» **Task directions**:
Output the first line below and each one after it, exactly, up to and including the line holding "You are a computer-use agent. The". Pictures should not be copied.

[Opening Provided material section]

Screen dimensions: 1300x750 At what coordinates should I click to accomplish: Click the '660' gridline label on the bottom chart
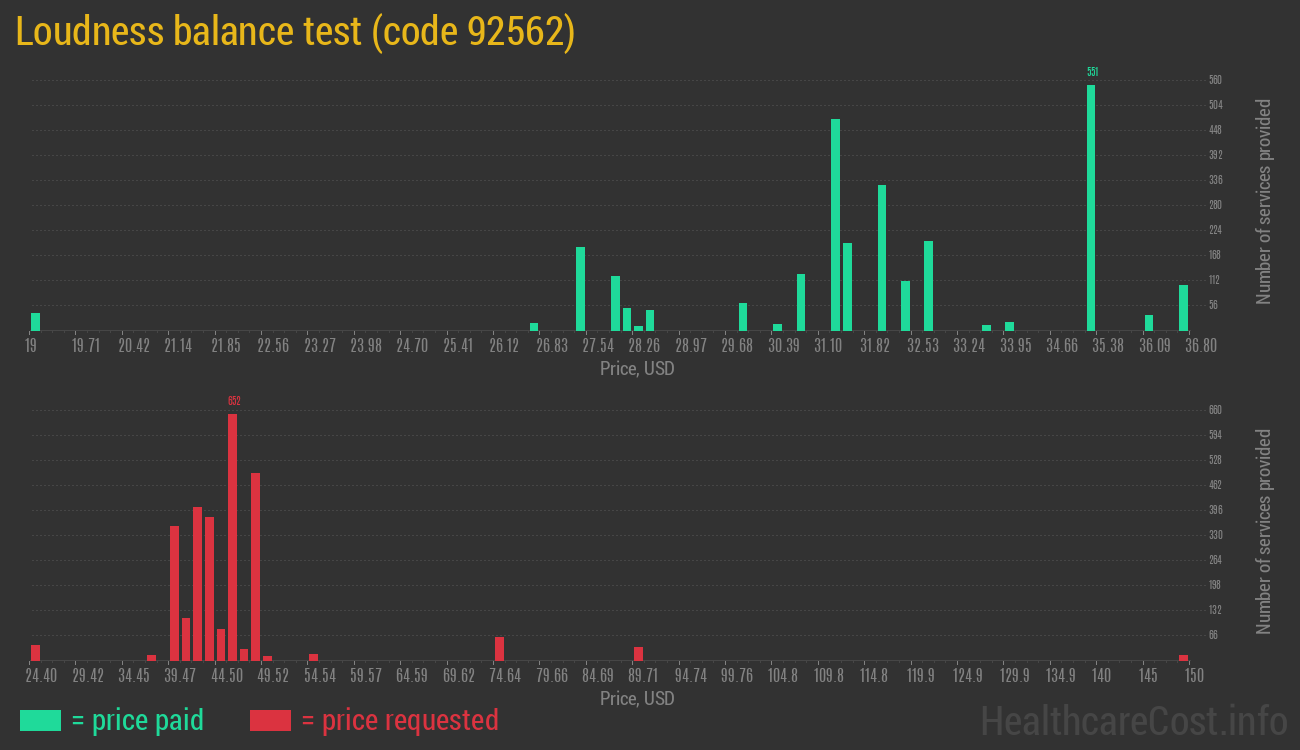pos(1213,409)
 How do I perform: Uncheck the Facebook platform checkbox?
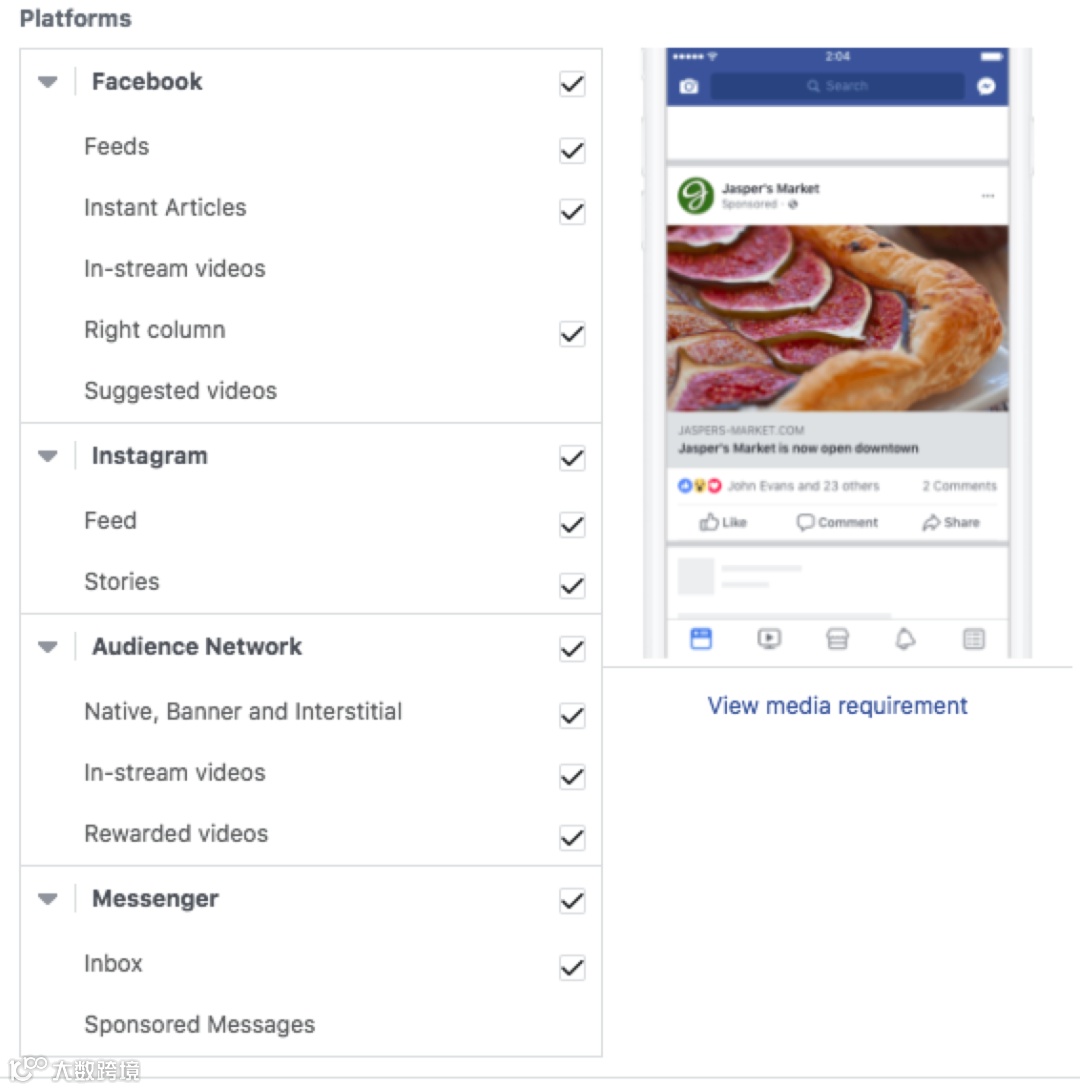coord(571,85)
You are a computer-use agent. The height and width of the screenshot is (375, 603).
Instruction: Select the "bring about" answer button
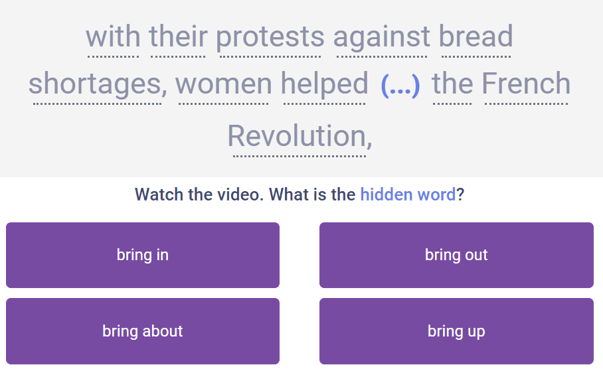coord(143,331)
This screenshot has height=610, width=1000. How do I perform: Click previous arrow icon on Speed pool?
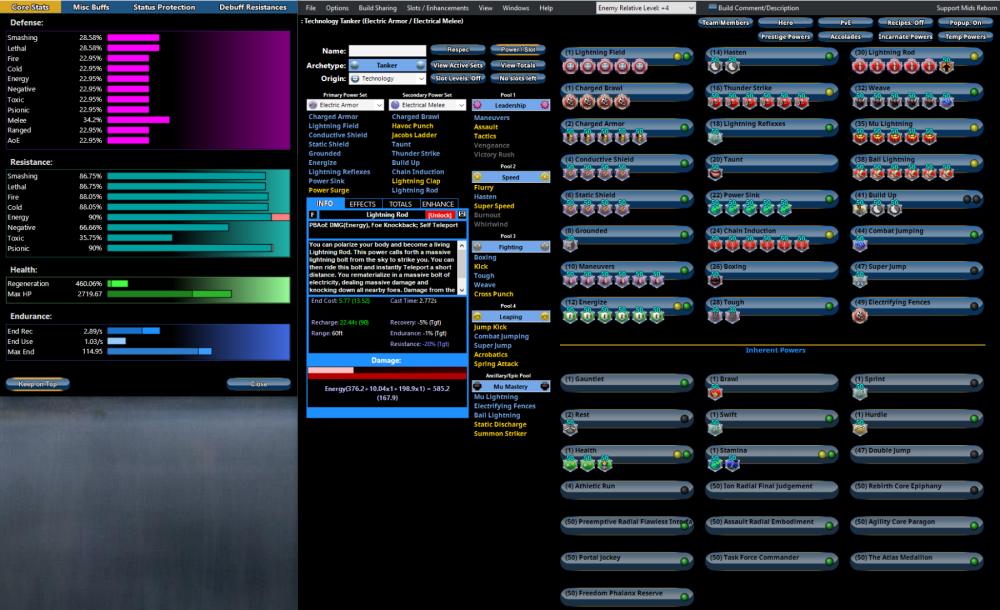tap(478, 176)
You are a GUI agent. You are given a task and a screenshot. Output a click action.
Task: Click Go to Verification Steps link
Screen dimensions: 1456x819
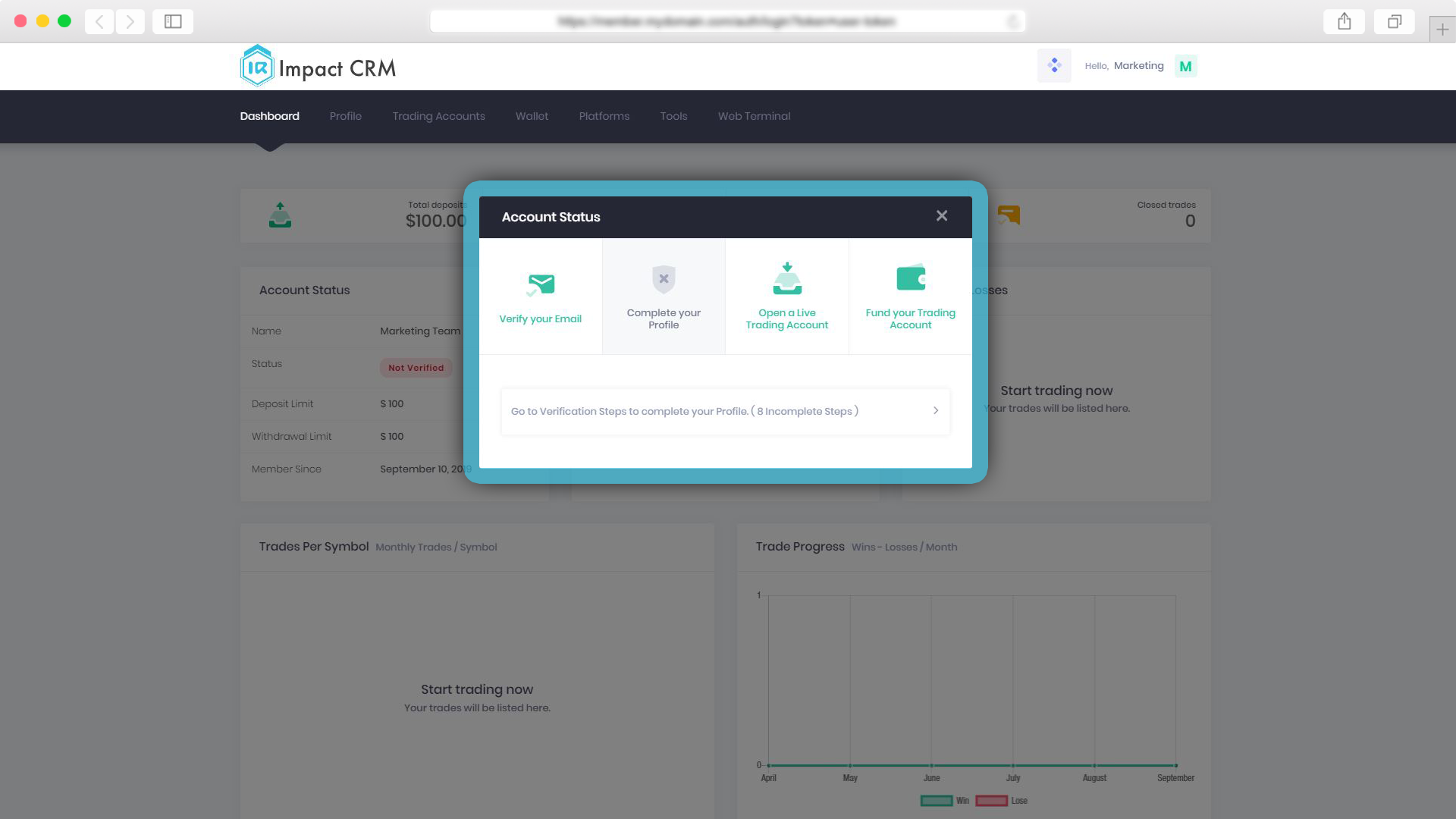tap(724, 411)
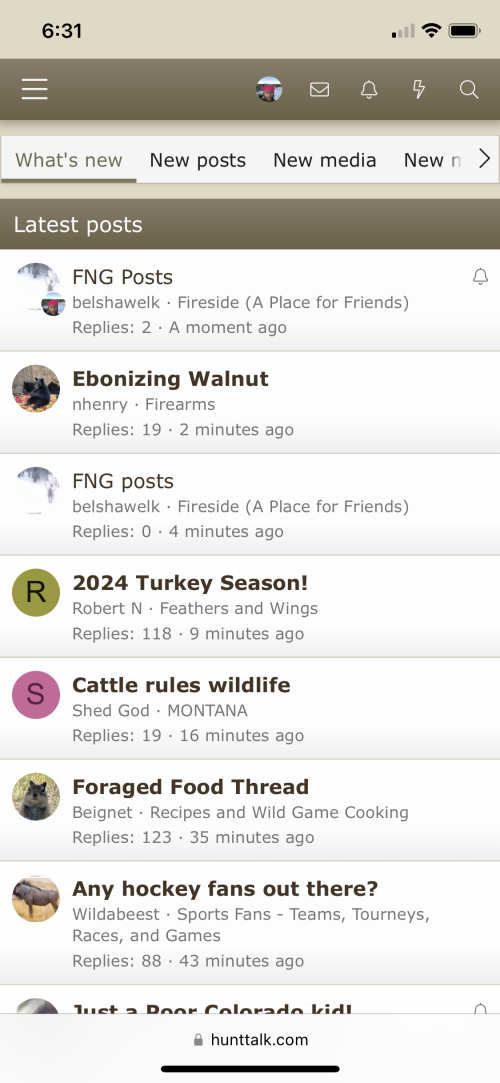
Task: Open the alerts bell in header
Action: point(369,89)
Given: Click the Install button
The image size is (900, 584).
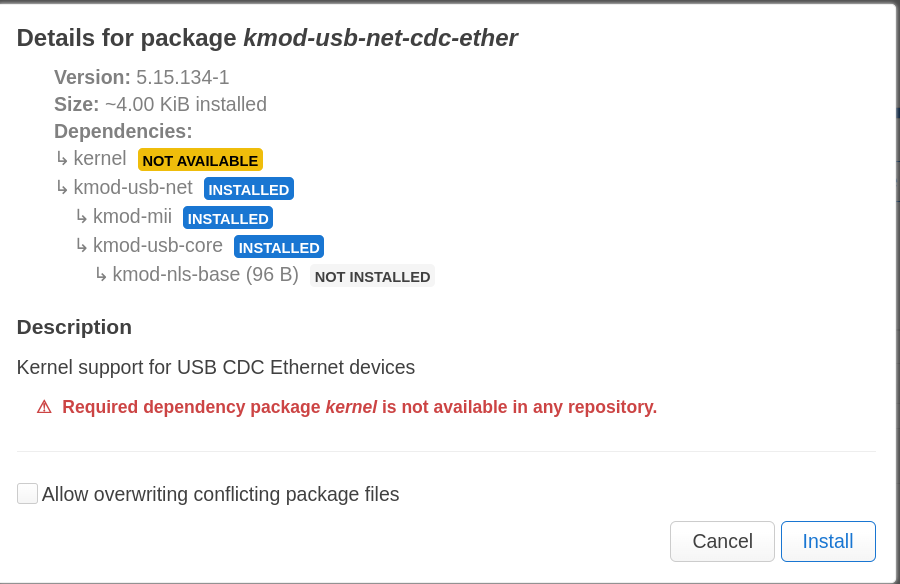Looking at the screenshot, I should point(828,541).
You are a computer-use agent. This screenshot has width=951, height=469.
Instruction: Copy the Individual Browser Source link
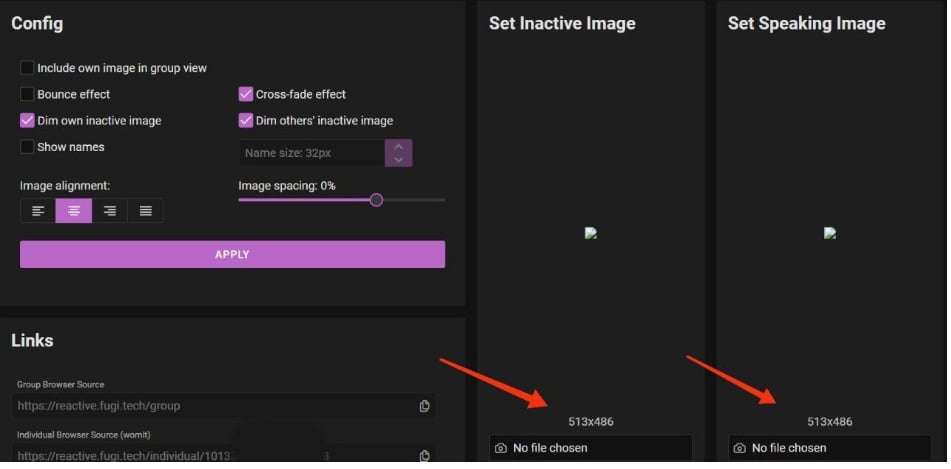click(425, 456)
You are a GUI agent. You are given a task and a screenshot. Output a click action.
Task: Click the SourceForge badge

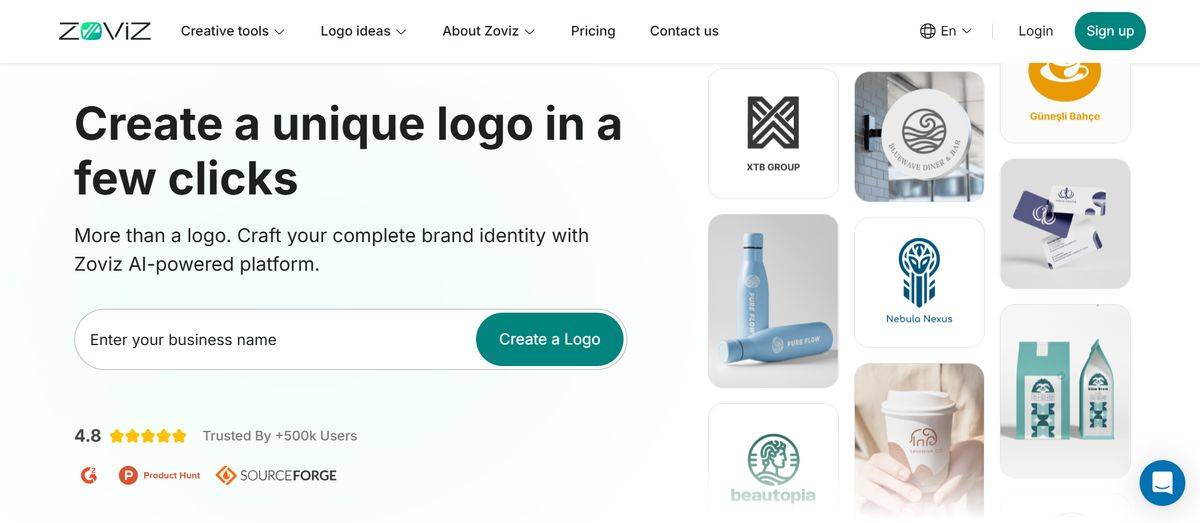276,475
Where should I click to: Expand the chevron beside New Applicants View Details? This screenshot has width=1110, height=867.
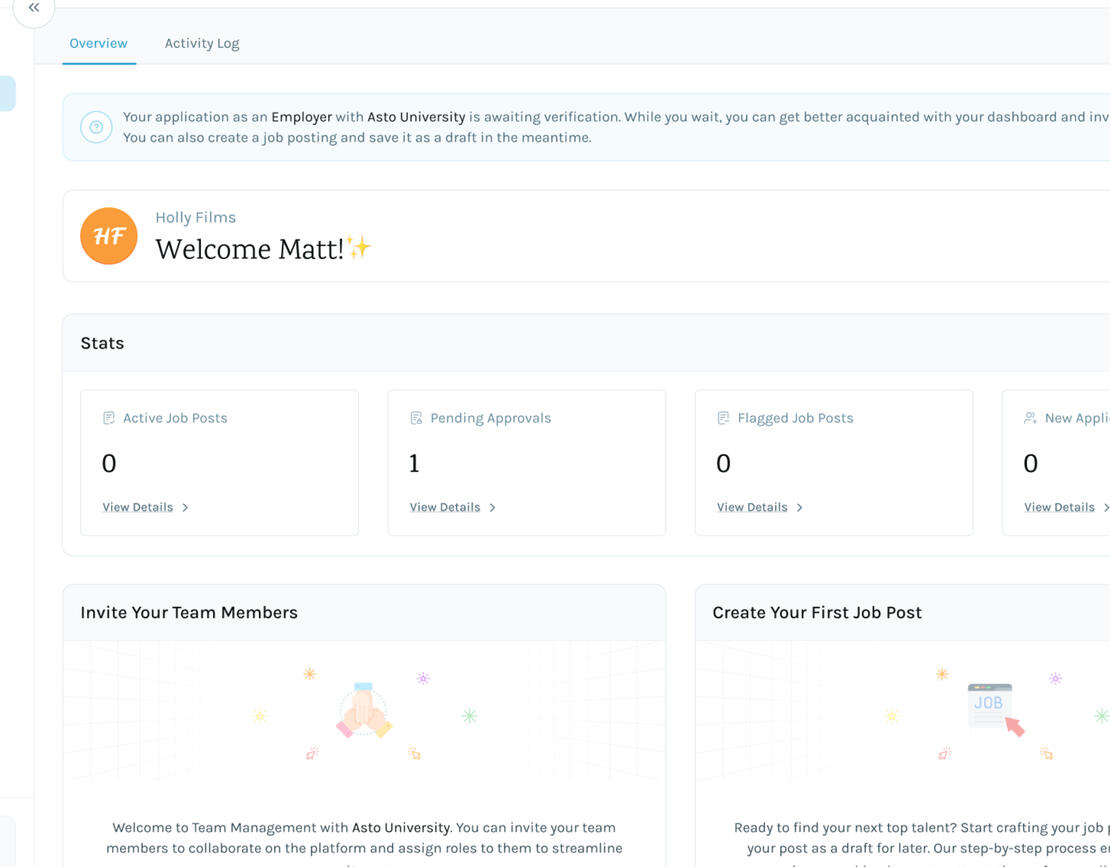pos(1106,507)
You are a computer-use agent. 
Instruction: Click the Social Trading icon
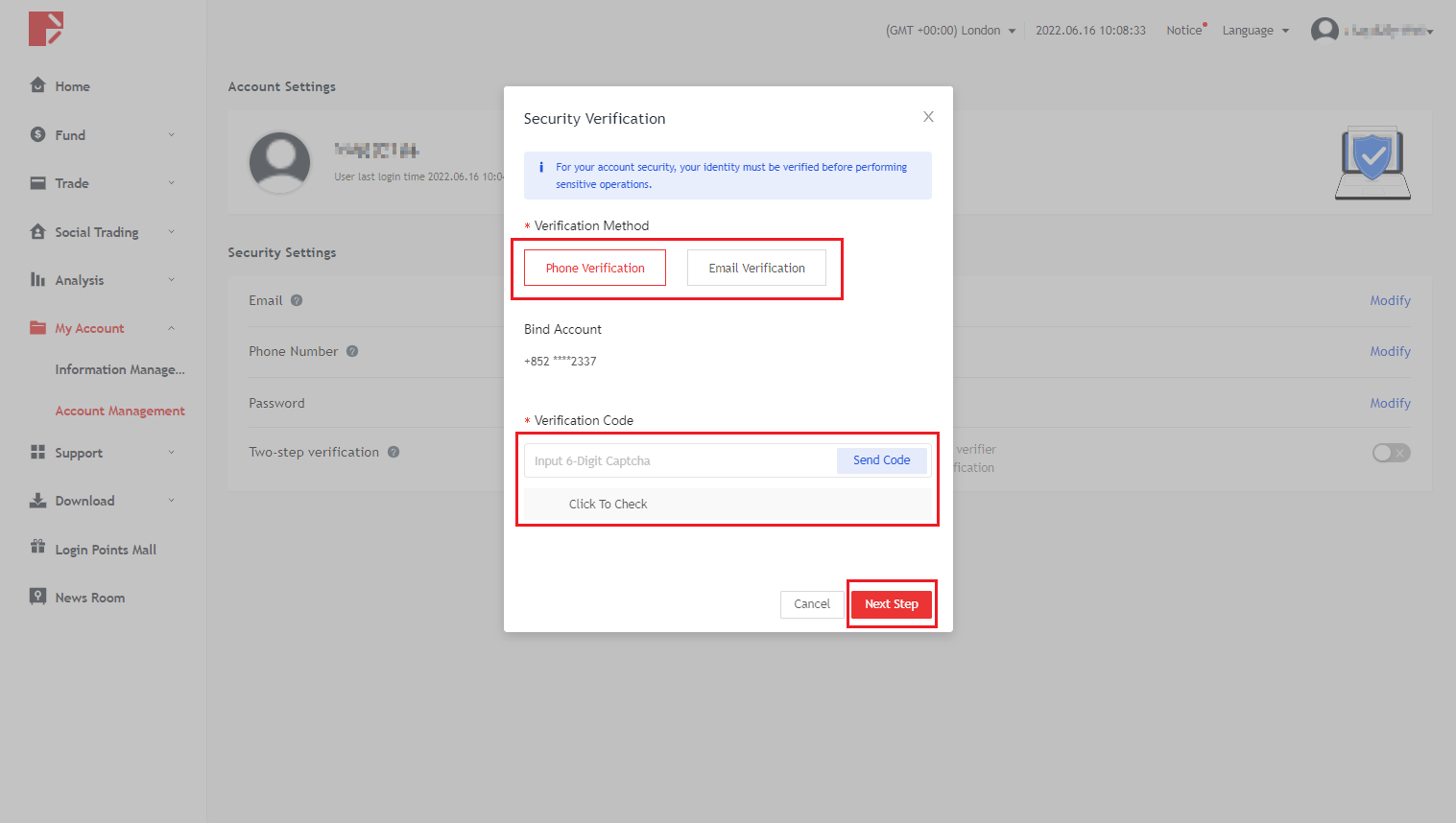(x=38, y=231)
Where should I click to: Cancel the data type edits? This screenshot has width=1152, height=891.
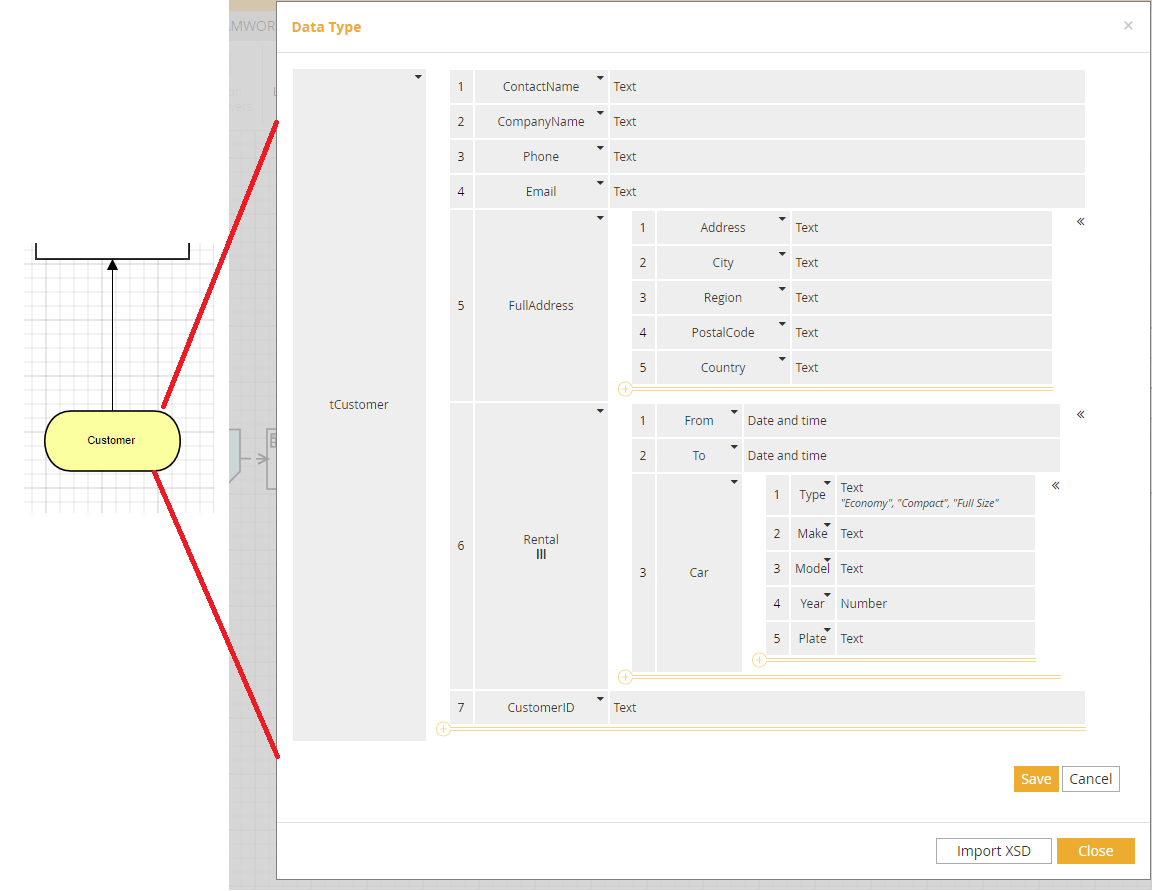pos(1091,778)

[Closing Provided material section]

» **Result for this exercise**:
Screen dimensions: 1300x750 At what coordinates should I click to accomplish: Click the '660' gridline label on the bottom chart
pos(1213,409)
 How do I perform: Uncheck the Facebook platform checkbox?
coord(571,85)
You are a computer-use agent. The height and width of the screenshot is (375, 603).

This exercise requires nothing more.